Despite some initial success, particularly among groups compromised during the Collaboration, the CEES was quickly eclipsed by the creation of Workers' Force (CGT-FO), which attracted most of the non-communist unionists. Many other unions, such as the FEN and SNUI, chose to remain independent. Additionally, CGT-FO refused to admit former collaborators, further marginalizing CEES.

=== General Confederation of Independent Trade Unions (1949–1959) ===
The CGSI was formed by uniting former CEES members, activists from the Gaullist Action Ouvrière, and unions linked to the French Social Party (PSF). Initially named the "Confédération du travail indépendante," it was renamed in 1951 to avoid confusion with the Confédération des travailleurs intellectuels. It became the General Confederation of Independent Trade Unions (CGSI).

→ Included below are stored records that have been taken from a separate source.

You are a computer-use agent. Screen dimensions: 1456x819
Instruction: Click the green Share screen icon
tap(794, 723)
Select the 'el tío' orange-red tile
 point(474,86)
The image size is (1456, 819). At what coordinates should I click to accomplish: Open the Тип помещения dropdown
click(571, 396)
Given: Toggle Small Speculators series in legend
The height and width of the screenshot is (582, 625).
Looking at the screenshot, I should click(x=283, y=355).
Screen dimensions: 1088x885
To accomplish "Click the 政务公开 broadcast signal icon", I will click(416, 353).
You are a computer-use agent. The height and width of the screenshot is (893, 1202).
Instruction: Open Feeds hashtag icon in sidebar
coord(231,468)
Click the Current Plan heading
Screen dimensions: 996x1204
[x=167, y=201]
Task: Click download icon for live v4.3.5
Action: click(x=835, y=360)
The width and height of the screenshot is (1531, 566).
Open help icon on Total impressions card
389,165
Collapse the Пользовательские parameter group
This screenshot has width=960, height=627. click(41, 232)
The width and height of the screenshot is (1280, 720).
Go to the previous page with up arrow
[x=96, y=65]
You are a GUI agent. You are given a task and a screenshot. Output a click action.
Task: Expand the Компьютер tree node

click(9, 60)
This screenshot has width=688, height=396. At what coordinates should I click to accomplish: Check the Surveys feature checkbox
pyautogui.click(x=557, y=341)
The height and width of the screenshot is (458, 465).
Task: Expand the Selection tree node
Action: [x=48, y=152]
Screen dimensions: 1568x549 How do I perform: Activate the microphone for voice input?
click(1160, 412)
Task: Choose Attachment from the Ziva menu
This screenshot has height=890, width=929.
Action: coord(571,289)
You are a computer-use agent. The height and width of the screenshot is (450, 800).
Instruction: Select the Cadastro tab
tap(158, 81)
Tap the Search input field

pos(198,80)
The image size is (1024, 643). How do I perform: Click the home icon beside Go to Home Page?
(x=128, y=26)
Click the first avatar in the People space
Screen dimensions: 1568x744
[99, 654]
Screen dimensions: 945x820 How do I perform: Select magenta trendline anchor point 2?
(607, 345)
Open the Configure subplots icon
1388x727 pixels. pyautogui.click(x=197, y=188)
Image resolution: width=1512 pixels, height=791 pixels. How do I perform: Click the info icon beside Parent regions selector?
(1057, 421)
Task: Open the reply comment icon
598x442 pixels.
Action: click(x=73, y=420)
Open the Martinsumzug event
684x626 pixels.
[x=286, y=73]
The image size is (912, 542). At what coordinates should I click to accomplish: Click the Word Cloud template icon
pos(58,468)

The CGSI's secretary-general was Sulpice Dewez, a former CGTU unionist and communist deputy who had voted to grant full powers to Philippe Pétain but later joined the French Resistance. His deputies were Martin Leymarie, a close associate of René Belin, and Manuel Bridier, a member of the RPF.

In March 1951, the CGSI secured a seat on the Economic and Social Council. With support from Paris Police Prefect Jean Baylot, it began recruiting supervisory staff in automobile factories to counter the dominance of the CGT among workers. At Simca, the CGSI received significant backing from CEO Henri Théodore Pigozzi, making the Simca Independent Union the CGSI's most prominent affiliate.

Conflicts over leadership soon emerged, centering on Sulpice Dewez and André Parsal. At the CGSI congress in Lyon in October 1952, a split occurred, with the "CGSI-Parsal" faction breaking away to form the Confédération syndicale Travail et Liberté (CSTL). Subsequent defections weakened the CGSI, as many joined the CSTL, which became the Confédération française des syndicats indépendants in 1957.

=== Decline and Dissolution ===
The CGSI fractured further during the presidency of Charles de Gaulle. The remnants split into two factions: "CGSI-Dewez" and "CGSI-Jacquet," led by Christian Jacquet. The Dewez faction eventually merged with the CFTC in 1976. The Jacquet faction, with support from the Simca union, joined the CSTL to form the French Confederation of Labor (CFT).

== Bibliography ==
- Didier Favre, Ni rouges ni jaunes: De la CGSI à la CSL, Midi moins le Quart, 1998.